Emily, o günkü maçtan sonra müşterisinin itibarının daha da yükseldiğinden emindi. Önümüzdeki haftalarda kendisine sponsorluk anlaşması teklifleriyle gelen çeşitli marka temsilcilerinin akın akın gelmeye başladığını hayal edebiliyordu. Paranın kokusunu şimdiden alabiliyordu.
**** ****
Zachary, son düdükten sonra basın için ayrılan alana doğru ilerlerken, içinde bir memnuniyet hissetti. Maçın adamı olduğu için, maç sonu röportajını bir kez daha yapması gerektiği haberini yeni almıştı. Morali çok yüksekti. Rosenborg için iki gol daha atmayı başarmış ve gol sayısını beşe çıkarmıştı. Profesyonel kariyerine yalnızca bir hafta önce başladığı için, o anda her şey ona çok gerçeküstü geldi.
Zachary, basın mensuplarını sahanın bir tarafında onu hevesle beklerken buldu. Onlarla başa çıkma konusunda zaten deneyimli olduğu için, kameralara yaklaşırken sakinliğini korudu. Gazeteciler, onlar için belirlenen alandan hala bir düzine kadar adım uzaktayken onu fark ettiler. Toplayabildikleri tüm telaşla, hepsi kamera lenslerini ona odaklamaya ve görüntüsünü yakalamaya çalıştılar.
Hafta sonu maç sonrası röportajında basını deneyimlediği için ilgi onu sarsmadı. Kameraların önünde olmanın baskısından kurtulmak için medya mensuplarını başka bir taraftar grubu olarak düşünmesi yeterliydi.

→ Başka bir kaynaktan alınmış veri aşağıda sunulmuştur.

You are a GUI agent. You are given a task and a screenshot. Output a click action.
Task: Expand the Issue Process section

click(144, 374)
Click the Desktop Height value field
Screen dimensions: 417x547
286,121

“Hoş geldin, Zachary,” dedi bir Tv2 Sporten muhabiri, Zachary kameraların önüne çıkar çıkmaz. “Seni tekrar burada görmekten mutluluk duyuyoruz.” Gülümseyerek ekledi.

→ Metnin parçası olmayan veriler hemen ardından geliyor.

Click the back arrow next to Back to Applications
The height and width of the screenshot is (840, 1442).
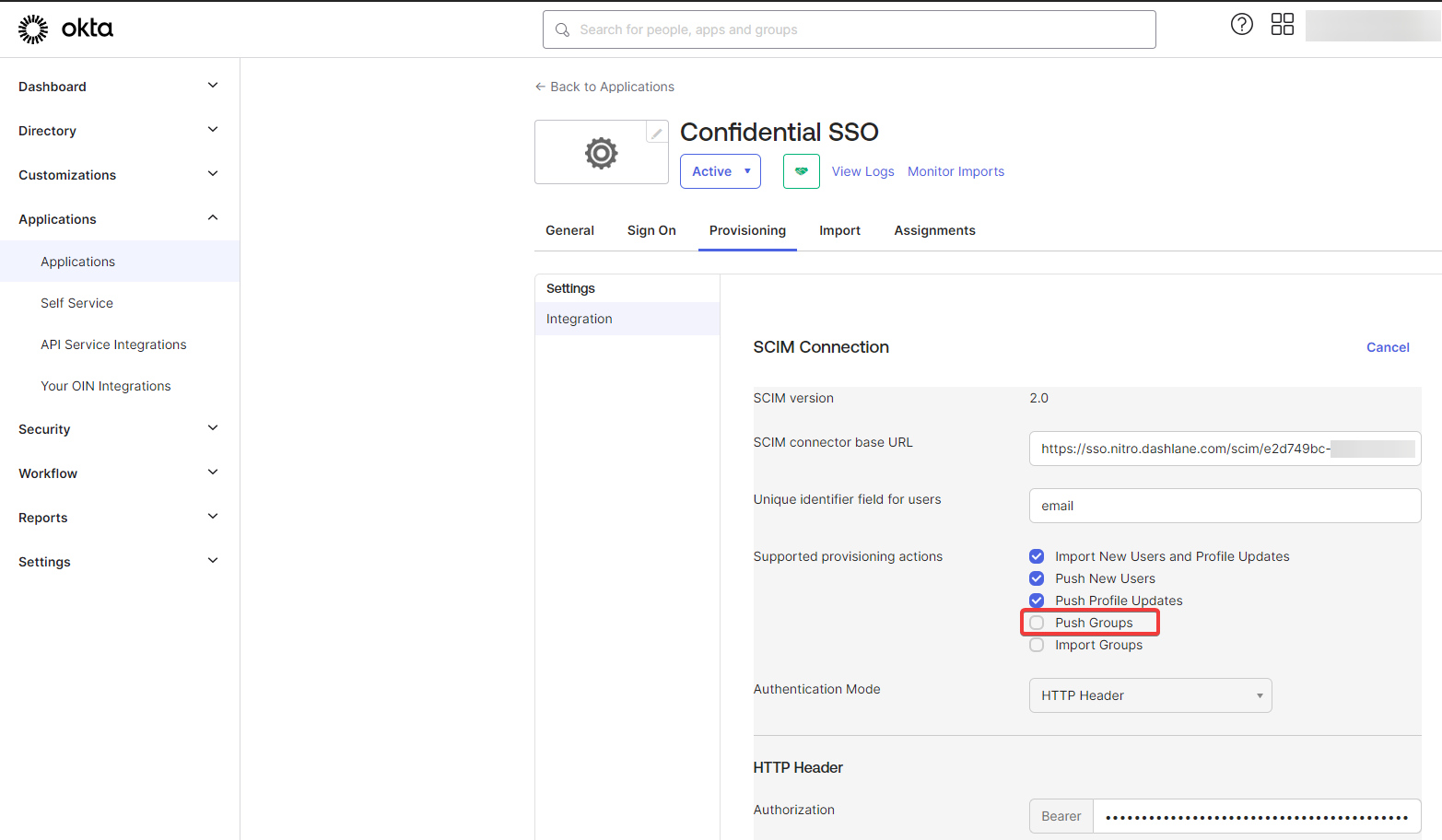(x=540, y=86)
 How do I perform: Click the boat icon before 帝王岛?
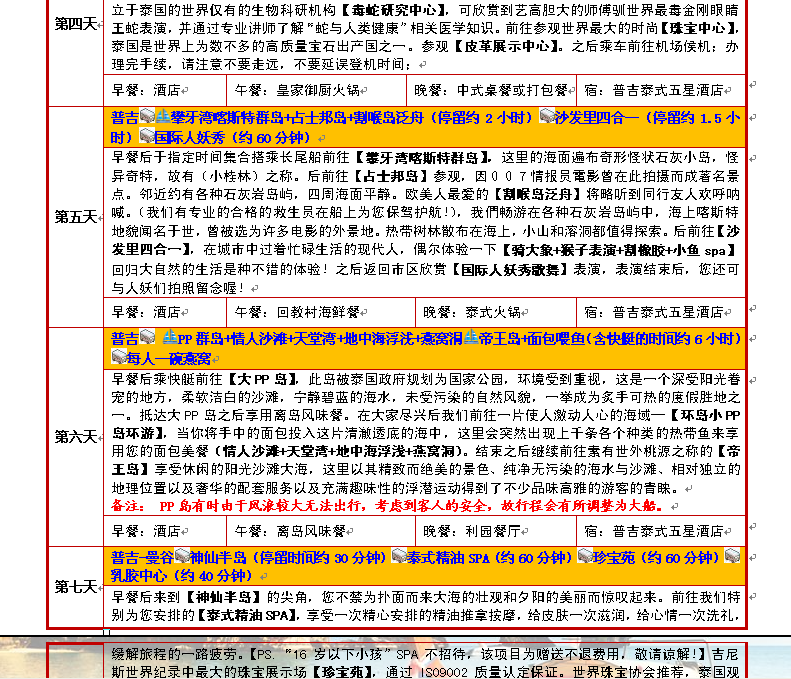[472, 338]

“Teşekkür ederim,” diye cevapladı Zachary, gülümseyerek. Muhabir Olav Brusveen'i tanıdı. Hafta sonu Aalesunds FK maçından sonra kendisiyle röportaj yapan kişiydi.
Olav Brusveen arketipal Tv kişiliğinin mükemmel bir örneğiydi. Koyu mavi gözleri ve yana taranmış düzgün saçlarıyla iyi uyum sağlayan düzgünce kesilmiş koyu bir sakalı vardı. Bazı insanlar gülümsüyordu ama adamın kendisi gülümsüyordu. Zachary'nin elini sıkarken ve onu basın alanına davet ederken, onunla ilgili her şey yumuşak ve mütevazı bir neşe yayıyordu.
Olav, röportaj başlar başlamaz hemen işe koyularak, “Takım olarak güçlü bir başlangıç yaptınız,” dedi. “Başından itibaren öndeydiniz. Tempoyu siz belirlediniz ve Troms'u ilk yarı boyunca baskı altında tuttunuz. Yine de, o erken golü atmayı ve Kuzey'den gelen çocuklara karşı herhangi bir avantaj elde etmeyi başaramadınız. Ancak son dakikalarda her şey sizin sayenizde değişti. Maçın adamı bir kez daha sizsiniz. Nasıl hissediyorsunuz, Zachary?”
“Açıkçası, kendimi harika hissediyorum,” diye hemen cevapladı Zachary. “Bu oyuna tek hedefim kazanmaktı. Takımıma oyunu kazanmak için ihtiyaç duydukları üstünlüğü sağlayan kişi olma fırsatını yakaladığım için mutluyum. Ancak takım arkadaşlarımın katkılarını da unutamam. Hem Nicki hem de Tarik ateşliydi ve son üçte savunmacılardan faulleri çıkarmak için çok çalıştılar. İkisi de oyun boyunca çok zekiydi.”
“İki serbest vuruşun,” diye devam etti Olav, Zachary'e gülümseyerek. “Onlara daha iyi vurabilir miydin?!”
Zachary soruyu duyunca gülümsedi. “Açıkçası, daha iyi değil. Elimden gelenin en iyisini yaptım ve onlar ağlara gittiler. Değil mi?”
“Evet, tabii ki yaptılar,” diye yanıtladı Olav. “İki gol o kadar olağanüstüydü ki birkaç kişi sizin duran top tekniğinizi David Beckham'ınkiyle ilişkilendiriyor. Bu ne kadar büyük bir iltifat?”
“Oh!” diye cevapladı Zachary, kelimelerini düzenlemeye çalışarak. “Bu gerçekten hoş bir iltifat. İngiliz'in sabit vuruş tekniğine her zaman hayran olmuşumdur. Dürüst olmak gerekirse, bazı videolarını eğitim amaçlı kullanarak antrenman bile yaptım. Çalışmamın sonunda karşılığını aldığım için mutluyum. Ama onun seviyesine ulaşmak için hâlâ yapılacak çok iş var.”